Venezuela: inflexible, le pouvoir prépare une "loi contre le fascisme"
"M. Nicolas Maduro, respectez ce que tous les Vénézuéliens ont décidé (...) Vous et votre gouvernement devez vous mettre de côté (...) Je suis prêt au dialogue", a lancé sur les réseaux sociaux Edmundo Gonzalez Urrutia, discret diplomate qui a remplacé la cheffe de l'opposition Maria Corina Machado, déclarée inéligible, comme candidat à la présidentielle.
"Chaque jour où vous entravez la transition démocratique, les Vénézuéliens souffrent d'un pays en crise et sans liberté. S'accrocher au pouvoir ne fait qu'exacerber les souffrances de notre peuple. Notre heure est venue", a dit M. Gonzalez Urrutia, qui n'a pas été vu publiquement depuis le début du mois.
Mme Machado, qui est apparue samedi lors d'une manifestation de l'opposition, et M. Gonzalez Urrutia vivent dans la clandestinité alors que le parquet a ouvert une enquête pénale contre eux, notamment pour "incitation à la désobéissance aux lois, incitation à l'insurrection, association de malfaiteurs".
Le procureur général Tarek William Saab a menacé lundi de les inculper.
L'annonce de la réélection de M. Maduro pour un troisième mandat a provoqué des manifestations spontanées, brutalement réprimées. De source officielle, 25 personnes sont mortes, 192 ont été blessées et 2.400 arrêtées.
"Force de Dieu"
Le Conseil national électoral (CNE) a ratifié début août la victoire de M. Maduro avec 52% des voix, sans fournir le décompte exact ni les procès-verbaux des bureaux de vote. Il assure en avoir été empêché par un acte de piratage informatique, dont l'opposition et de nombreux observateurs mettent en doute la réalité.
Selon l'opposition, qui a rendu publics les documents électoraux obtenus grâce à ses scrutateurs, M. Gonzalez Urrutia a remporté plus de 60% des voix.
M. Maduro ne cesse, lui, de répéter qu'il fait face à une tentative de "coup d'Etat".
"Ils ne pourront jamais nous vaincre, parce que nous portons en nous la force de l'histoire, la force de la patrie, la force de Dieu. Nous avons gagné", a-t-il lancé dimanche à ses partisans.
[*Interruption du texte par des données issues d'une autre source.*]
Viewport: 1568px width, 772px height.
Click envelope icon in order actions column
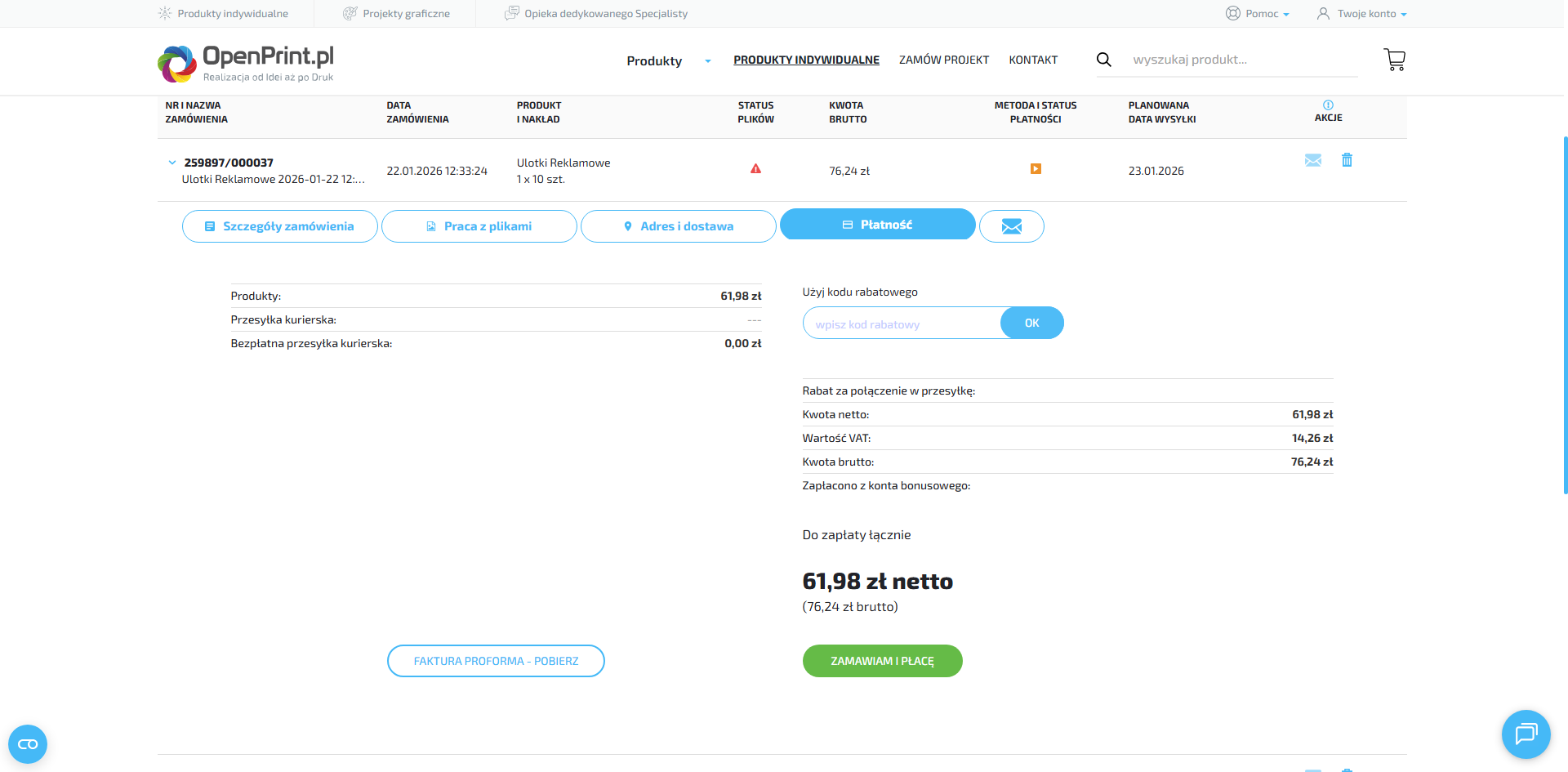(1312, 160)

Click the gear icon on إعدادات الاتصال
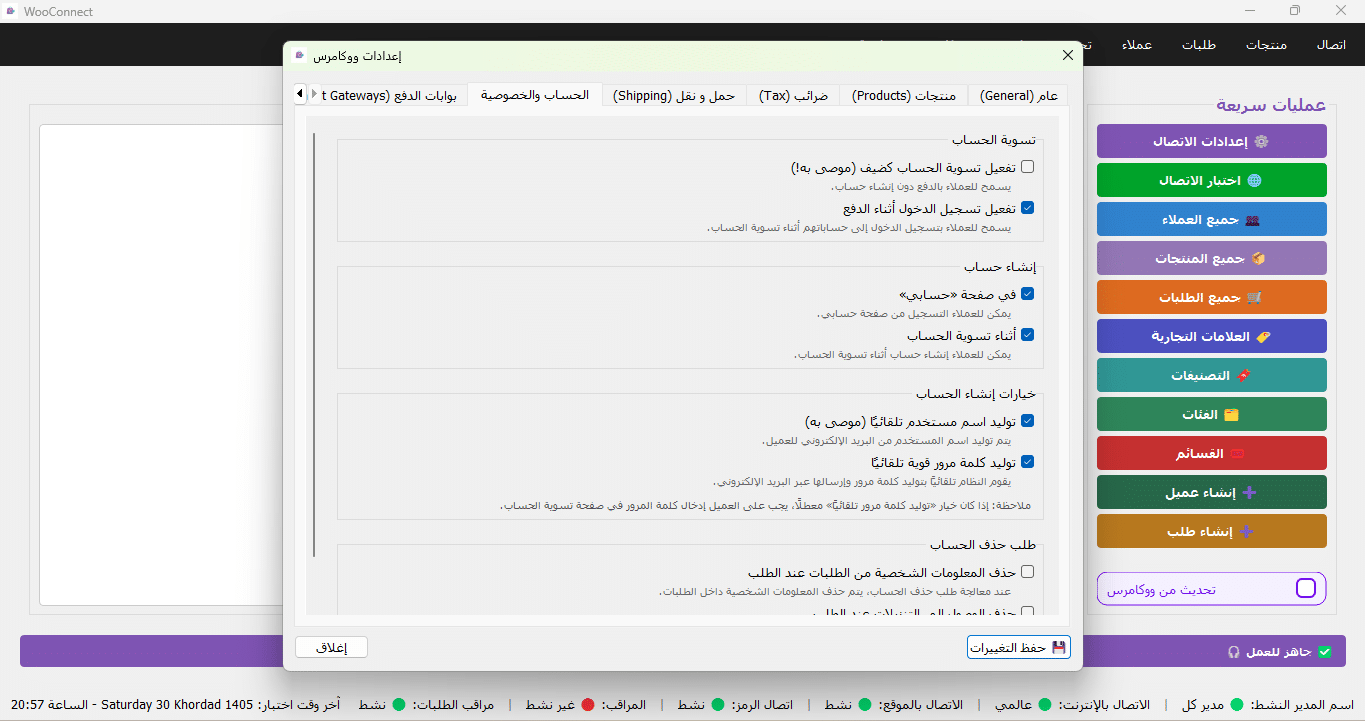point(1261,142)
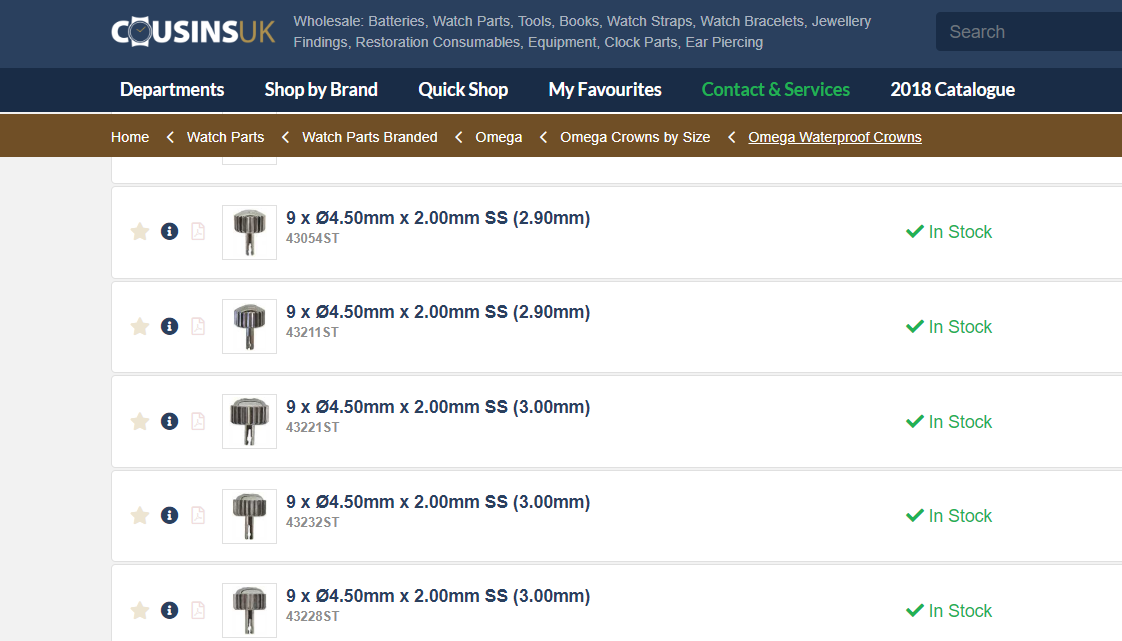
Task: Click info icon for item 43228ST
Action: [x=169, y=610]
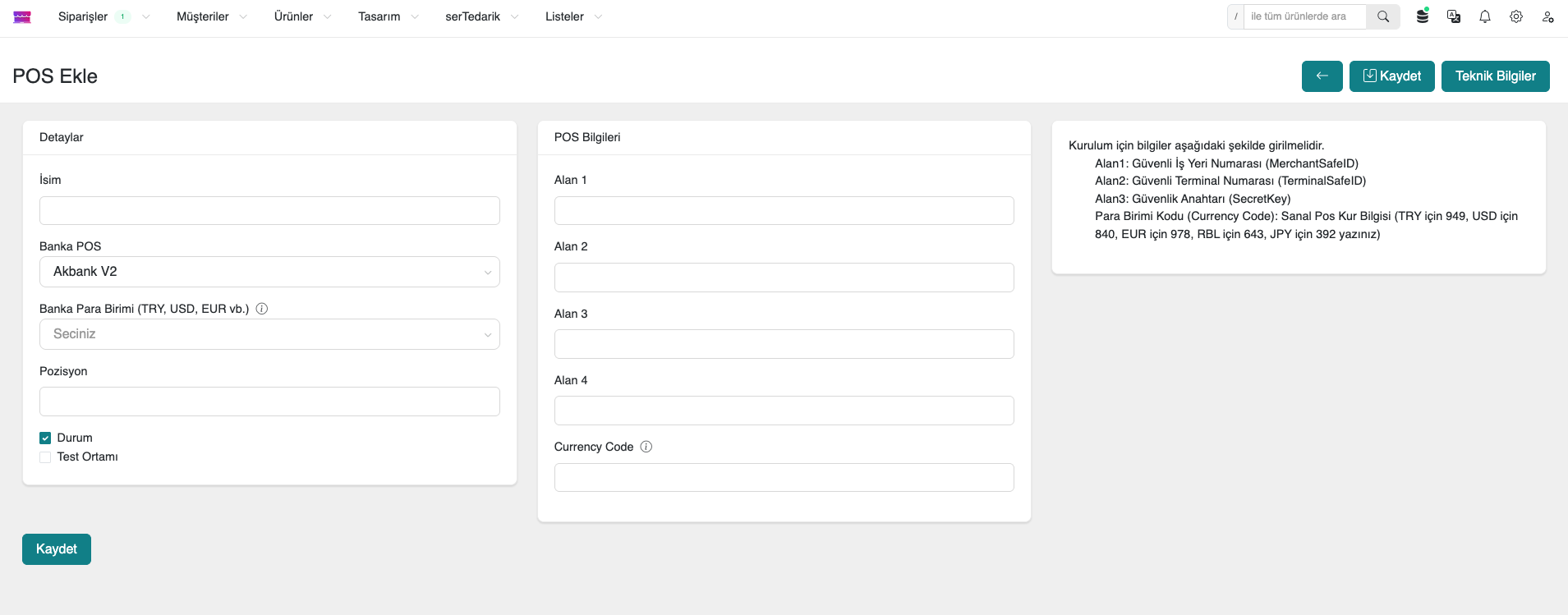Open the settings gear icon
1568x615 pixels.
1516,16
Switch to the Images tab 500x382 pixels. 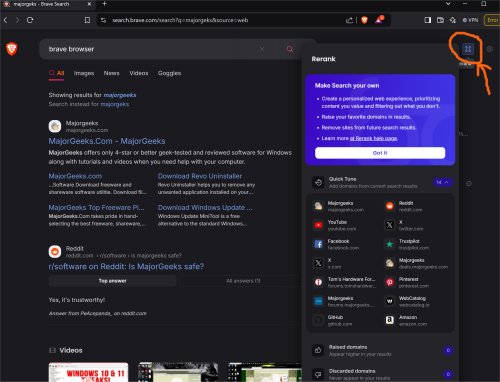click(84, 73)
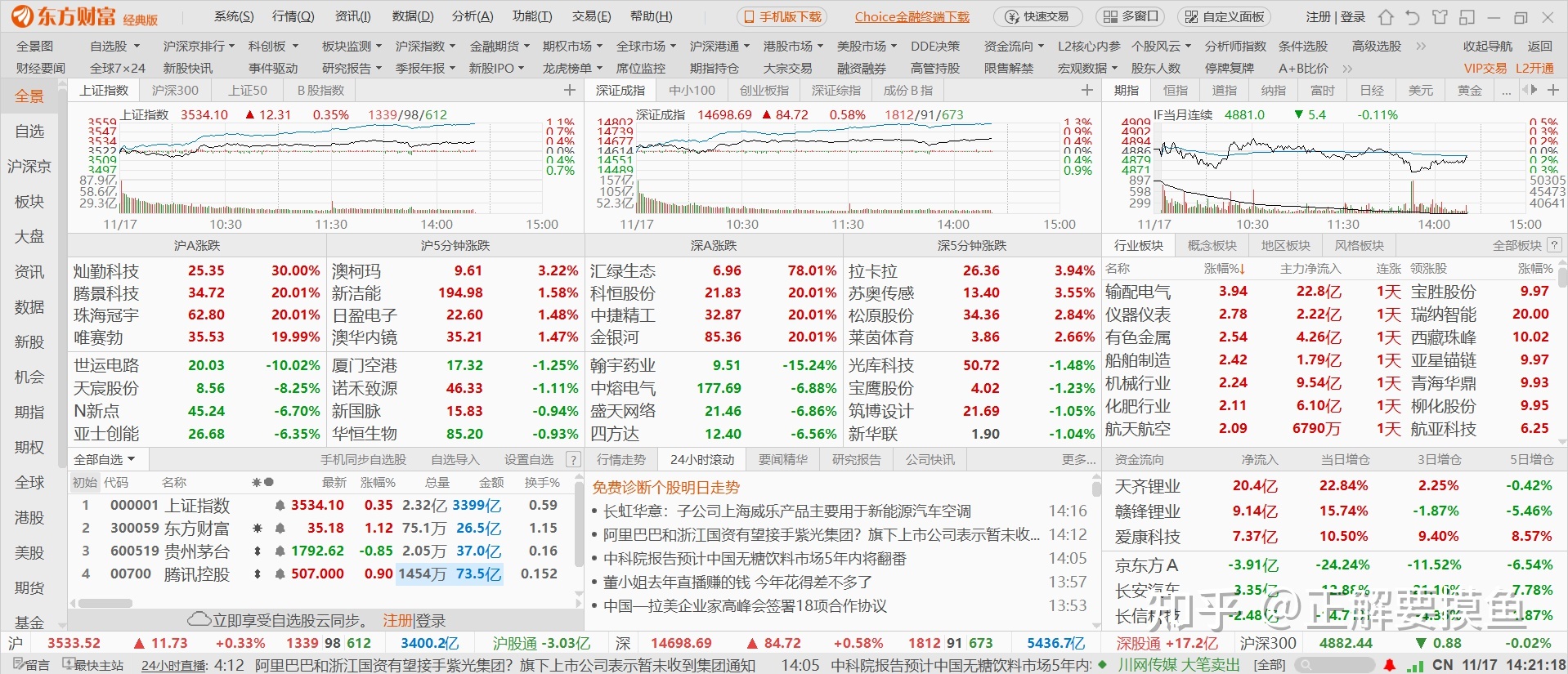Click the 手机版下载 button
The height and width of the screenshot is (674, 1568).
click(782, 16)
Le Parlement monocaméral, où le pouvoir dispose de 256 des 277 députés (l'opposition ayant boycotté les législatives de 2020) examine mardi un projet de loi "contre le fascisme", deuxième texte d'une série que prépare le pouvoir dans le sillage de la réélection contestée de Maduro.
Il s'agit officiellement de mieux "défendre le peuple", mais de nombreux observateurs y voient des mesures liberticides destinées à réprimer.
La semaine dernière, l'Assemblée nationale avait adopté une loi sur les ONG, également très critiquée par les défenseurs des droits humains.
"Phase d'offensive"
La "loi contre le fascisme, le néofascisme et les expressions similaires" reprend "le meilleur des lois européennes relatives au phénomène du nazisme et du fascisme et nous l'adaptons au Venezuela", assure le président Maduro.
"Nous ne permettrons pas que le fascisme prenne le pouvoir au Venezuela", a-t-il juré lundi, clamant: "nous sommes dans une phase d'offensive et d'expansion de nos forces".
Le pouvoir promet aussi dans les jours qui suivent une loi sur les réseaux sociaux, alors que le réseau X a été suspendu dix jours et que le président a lancé un boycott de la messagerie WhatsApp, tous deux accusés d'incitation à la haine.
Le haut-commissaire de l'ONU aux droits humains, Volker Türk, a appelé la semaine dernière les autorités à ne pas "adopter ces lois et toute autre loi qui porte atteinte à l'espace civique et démocratique".
"Dans un climat de peur, il est impossible de mettre en œuvre les principes démocratiques et de protéger les droits humains", a ajouté sa porte-parole, Ravina Shamdasani.